**TAREA:** Reescribe como lista el párrafo del fragmento sobre Darwin que comienza con «No estuvo solo en la empresa». Conserva sus datos principales.

**FRAGMENTO DEL DOCUMENTO:**

--------------------------------

En Cierta Ciencia, de la mano de la genetista Josefina Cano nos acercamos, cada quince días, al trabajo de muchos investigadores que están poniendo todo su empeño en desenredar la madeja de esa complejidad que nos ha convertido en los únicos animales que pueden y deben manejar a la naturaleza para beneficio mutuo. Hablamos de historias de la biología.
Siendo muy joven pero ya con la idea clara de que dedicaría su vida a la observación y explicación de la naturaleza, Charles Darwin, en uno de sus continuos paseos por el jardín recolectando animales para clasificarlos y estudiarlos, encontró varios pequeños y novedosos escarabajos. Los atrapó. Listo para entrar en su casa se topó con uno distinto, nunca antes visto y, sin espacio en sus manos y bolsillos lo que hizo fue meterlo en su boca y volar a guardarlo en un frasco de vidrio.
Darwin, observador obsesivo, fue desarrollando su talento y sus ideas apoyándose en su propio trabajo y en sus lecturas. Su viaje por Suramérica, a bordo del legendario Beagle, no ya como un Naturalista, porque no lo era, sino como un científico en entrenamiento, “muy calificado para coleccionar, observar y ofrecer novedades sobre la Historia Natural”, como él mismo lo describió, lo convirtió en ese
hombre grandioso que revolcó con el tiempo todo lo que se pensaba sobre el origen y la diversidad de los seres vivos.
No estuvo solo en la empresa. Otro naturalista 14 años más joven, Alfred Russel Wallace, con menos fortuna material y una suerte de perros (perdió colecciones preciosas en hundimientos de barcos), había llegado a las mismas conclusiones que Darwin. Presentaron juntos sus resultados ante la Sociedad Lineana en Inglaterra.

--------------------------------

**DATOS:**
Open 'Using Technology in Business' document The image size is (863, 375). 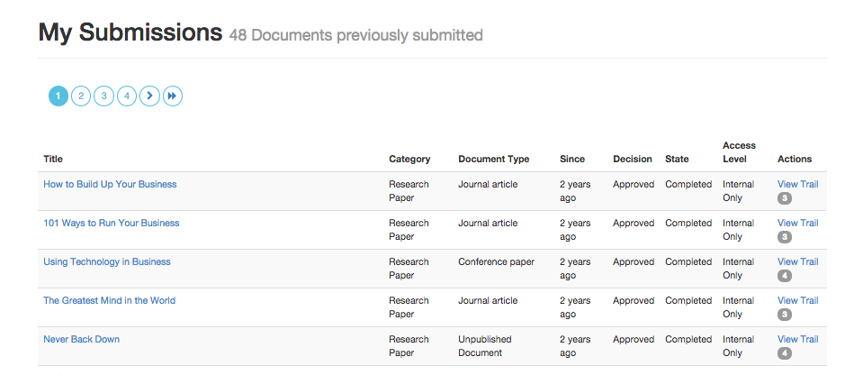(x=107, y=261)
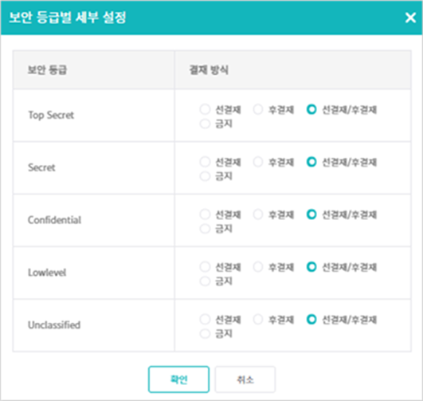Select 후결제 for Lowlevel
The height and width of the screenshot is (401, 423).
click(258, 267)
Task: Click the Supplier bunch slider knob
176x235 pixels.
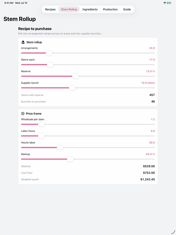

--------------------------------

**RESULTADO:**
- Darwin no estuvo solo en la empresa.
- Alfred Russel Wallace, naturalista 14 años más joven, tenía menos fortuna material y mala suerte: perdió colecciones valiosas en hundimientos de barcos.
- Wallace había llegado a las mismas conclusiones que Darwin.
- Ambos presentaron juntos sus resultados ante la Sociedad Lineana en Inglaterra.